>> start SUPPLIED TEXT

Wednesday 18 June 2008

Miss Susanna Gale

Detail

Spotted at the NGV
Joshua Reynolds
Miss Susanna Gale c.1763-1764
oil on canvas 210 x 118.8cm

Miss Susanna Gale could have stepped out of the pages of a Georgette Heyer novel. Like many of Miss Heyer's heroines, she is young, beautiful and an heiress. When Reynolds painted this portrait of her in 1763, she was fourteen years old. Three years later, she was a widow.

Her full name was Susanna Hyde Gale, and she was the daughter of Francis Gale, a wealthy Jamaican plantation owner, and his wife, Susanna Hall. Susanna Gale's mother, the former Miss Hall of Hyde Hall, Jamaica, was an heiress in her own right, being the daughter of James Hall, who owned the only silver mine in Jamaica besides several other estates.




Reynolds painted Miss Gale's portrait in London, where she had travelled from Jamaica to complete her education. I presume she stayed with her mother's brother and his wife: her Uncle Cossley and Aunt Florence Hall, at their family home in fashionable Albemarle Street. She had five cousins: Rebecca, Elizabeth and Florence were about her own age but the two boys, William and John, were older.

>> end SUPPLIED TEXT
>> start DATA EXTRACT

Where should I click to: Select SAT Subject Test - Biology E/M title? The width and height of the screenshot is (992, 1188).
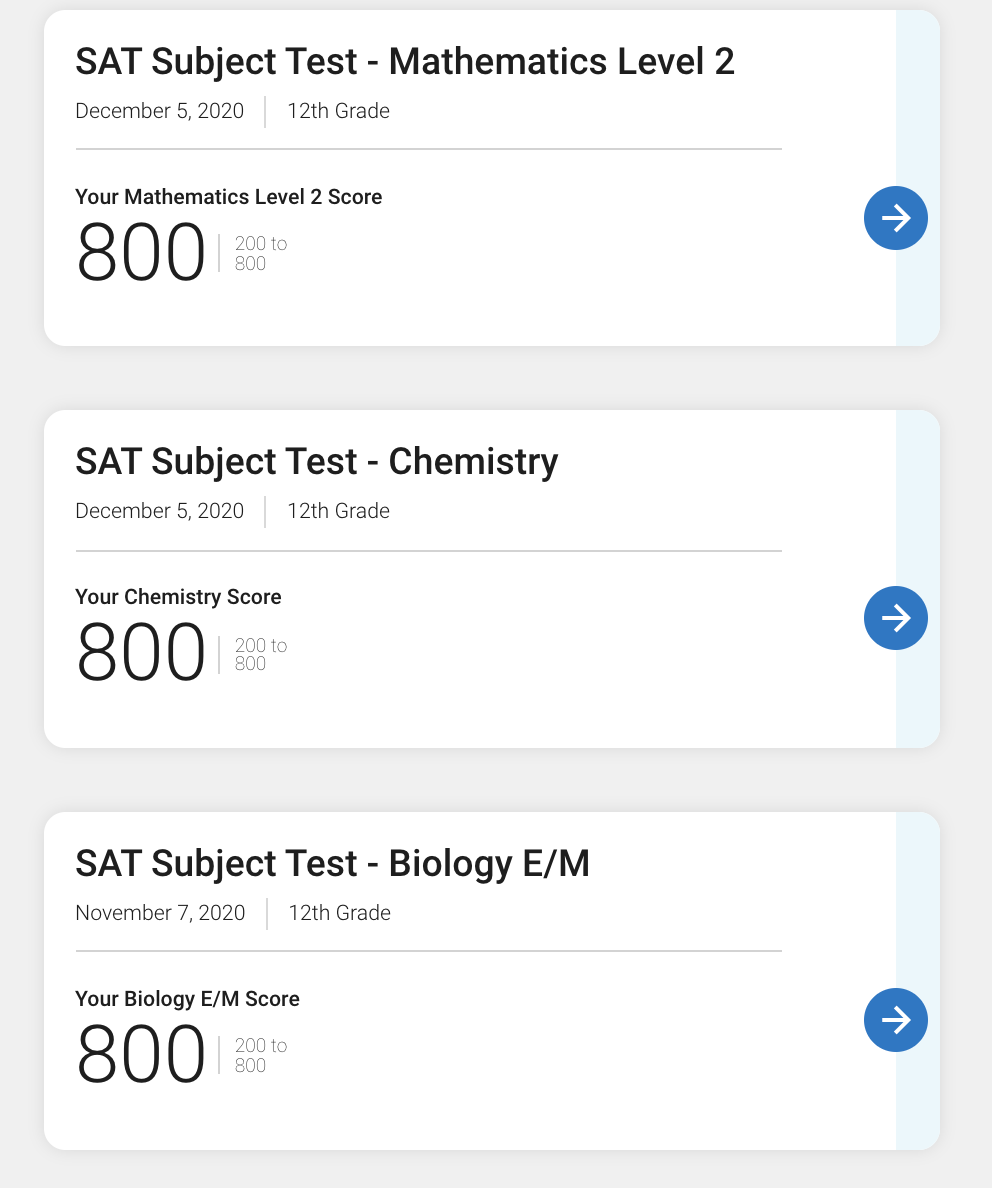pos(332,864)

>> end DATA EXTRACT

STATED PROBLEM 1: Transcribe the portrait passage from "Miss Susanna Gale could" to "several other estates.".
STATED PROBLEM 2: Name every cousin of Susanna Gale mentioned in the portrait passage.
STATED PROBLEM 3: Please resume the passage on the portrait of Miss Susanna Gale, starting after its final sentence.
The lines above are separate from the passage on the portrait of Miss Susanna Gale.

EXERCISE OUTPUT 1:
Miss Susanna Gale could have stepped out of the pages of a Georgette Heyer novel. Like many of Miss Heyer's heroines, she is young, beautiful and an heiress. When Reynolds painted this portrait of her in 1763, she was fourteen years old. Three years later, she was a widow.

Her full name was Susanna Hyde Gale, and she was the daughter of Francis Gale, a wealthy Jamaican plantation owner, and his wife, Susanna Hall. Susanna Gale's mother, the former Miss Hall of Hyde Hall, Jamaica, was an heiress in her own right, being the daughter of James Hall, who owned the only silver mine in Jamaica besides several other estates.

EXERCISE OUTPUT 2: Rebecca, Elizabeth, Florence, William, John

EXERCISE OUTPUT 3:
The stay in a big London household would have been a totally new experience for Susanna, an only child. She was too young at 14 to "come out" in Society, but she would have been taken to the theatre and perhaps to private parties. Undoubtedly her aunt took her to some of the fashionable dressmakers and milliners of the day for ensembles like the pink one she is wearing in the painting. Money would not have been a problem!
Lady Worsley

We don't know how long she stayed in London, only that, after returning to Jamaica, she married Sabine Turner. I can find no trace of Sabine except that his Will was probated in Jamaica in 1766, when Susanna was 17 years old. They could not have been married for much more than a year when he died, if that. Perhaps he, too, was very young … he certainly had not had time to make his mark upon the world: that old gossip, Google, who usually has something to say about anybody who has the least claim to fame, only knows that he made a will.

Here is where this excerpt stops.